▸ **CHALLENGE**:
Copy the lines from the one containing "Viewport: 979px width, 1080px" through the one containing "click(x=472, y=546)", leaving out the pictures.

▸ **MATERIAL FOR THIS TASK**:

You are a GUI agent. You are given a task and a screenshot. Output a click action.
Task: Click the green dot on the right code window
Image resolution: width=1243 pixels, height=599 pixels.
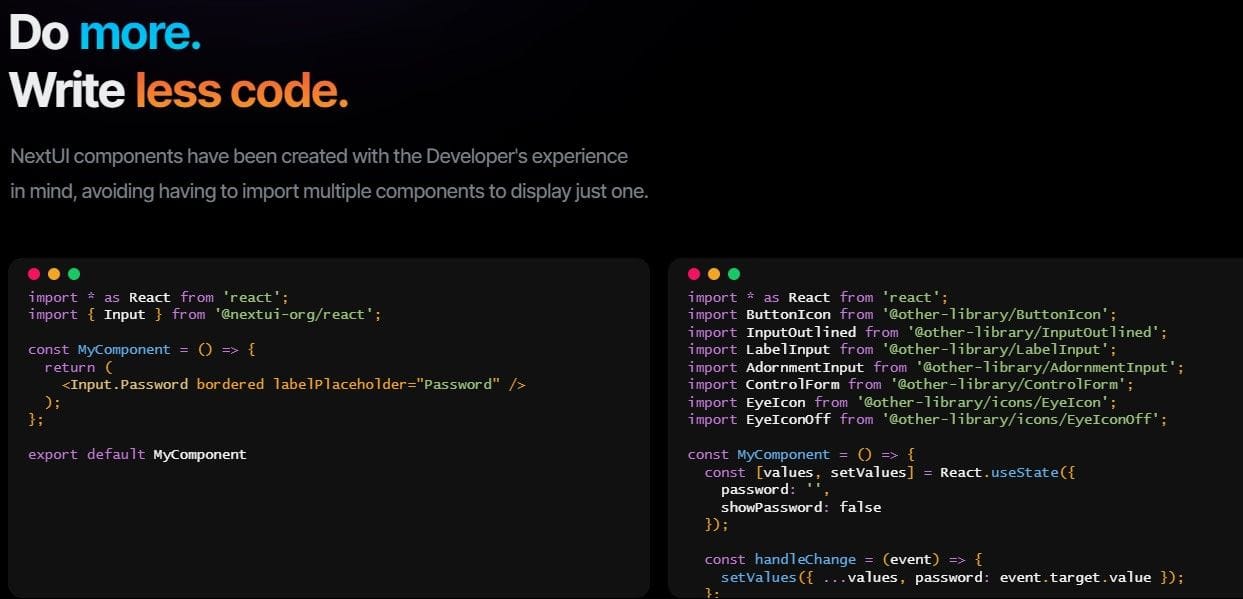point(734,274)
...
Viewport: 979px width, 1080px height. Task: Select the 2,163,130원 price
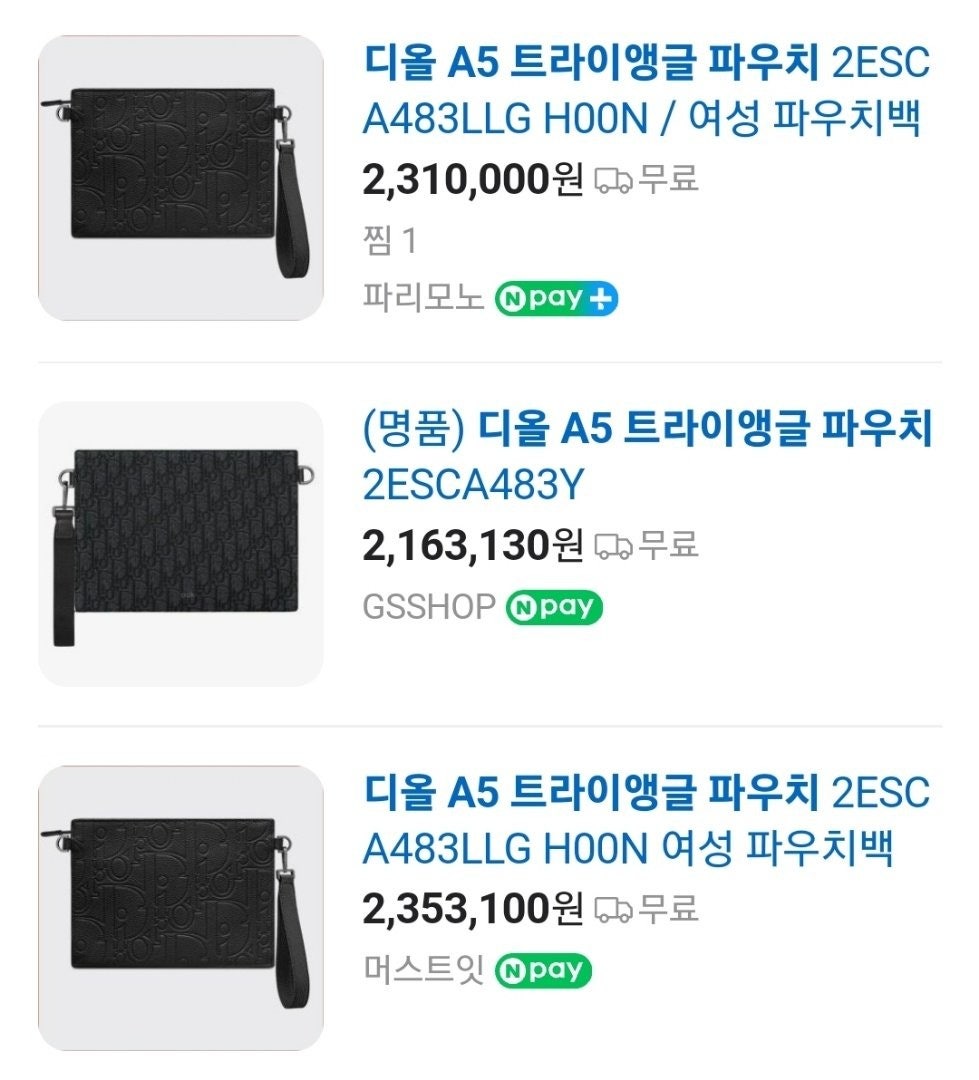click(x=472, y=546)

▸ **PROBLEM SOLUTION**:
Viewport: 979px width, 1080px height. Task: Select the 2,163,130원 price
click(x=472, y=546)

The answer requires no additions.